**EXERCISE REQUIREMENTS:** The listing below is to be duplicated exactly, with every picture omitted.

**DATASET CONTENT:**
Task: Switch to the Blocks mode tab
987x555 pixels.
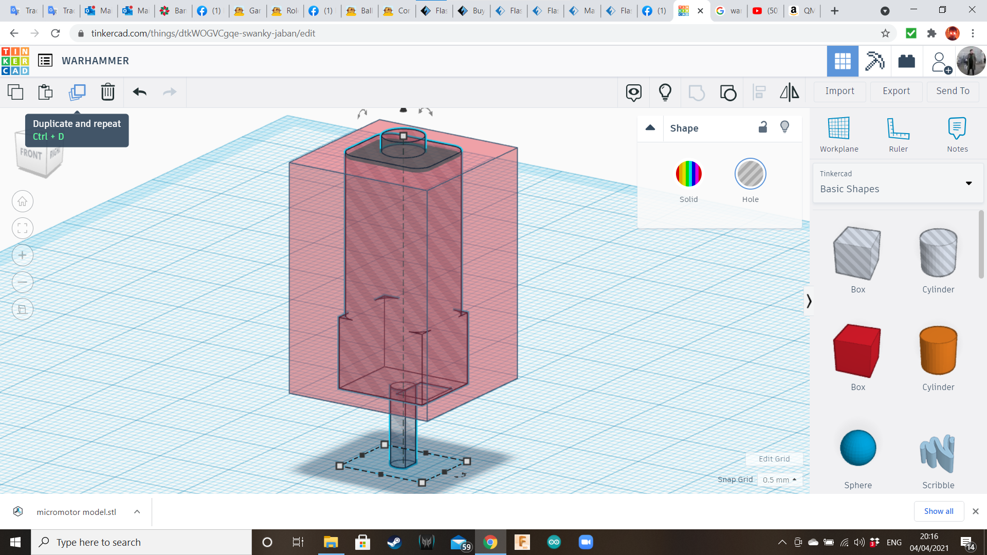Action: (x=874, y=61)
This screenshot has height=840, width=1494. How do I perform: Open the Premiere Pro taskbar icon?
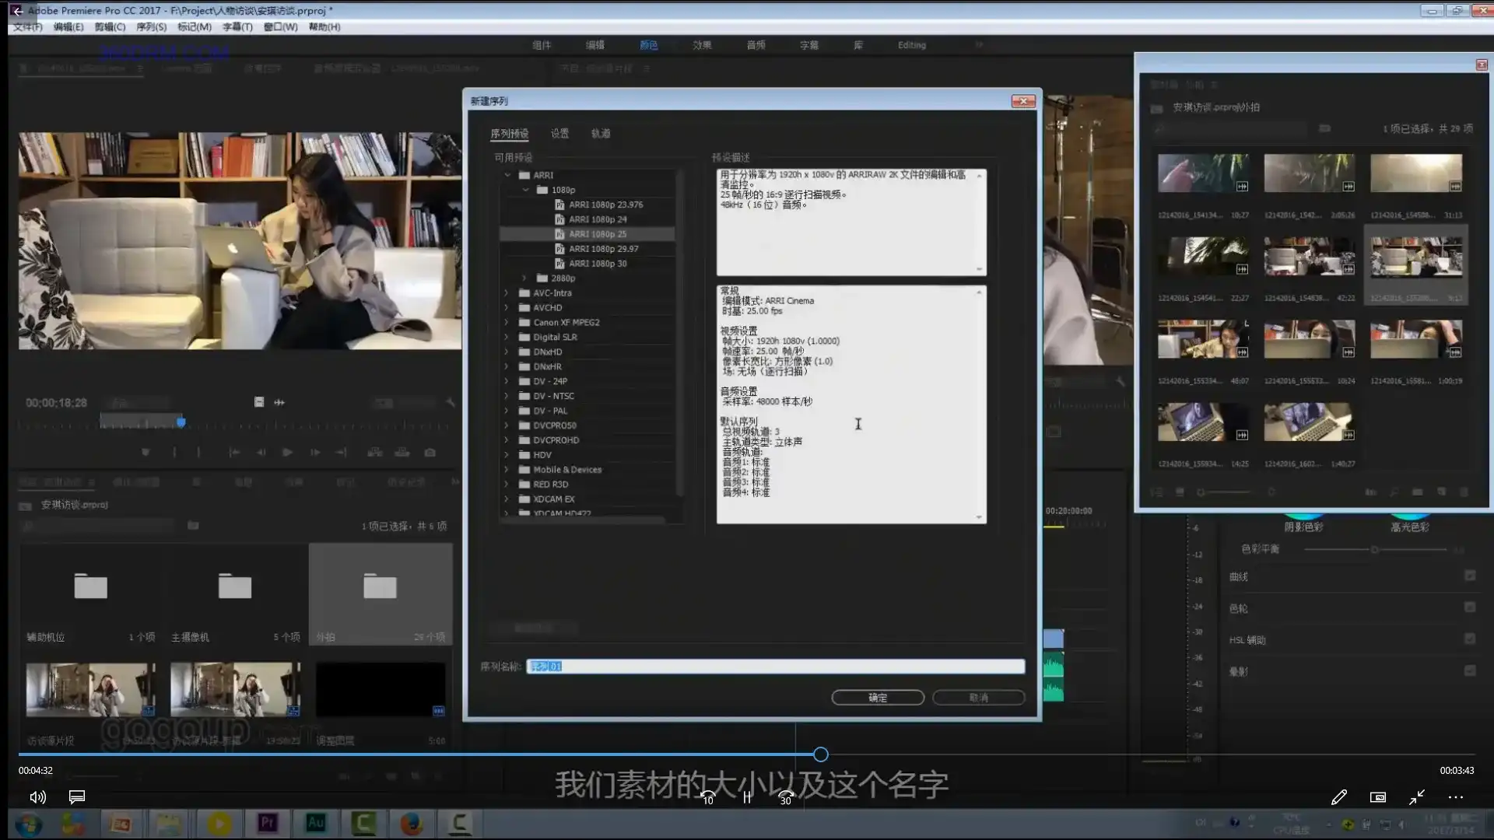pyautogui.click(x=268, y=823)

**EXPECTED OUTPUT:**
Task: Switch to the Blocks mode tab
987x555 pixels.
Action: (x=874, y=61)
This screenshot has height=840, width=1494. How do I perform: Open the Premiere Pro taskbar icon?
pyautogui.click(x=268, y=823)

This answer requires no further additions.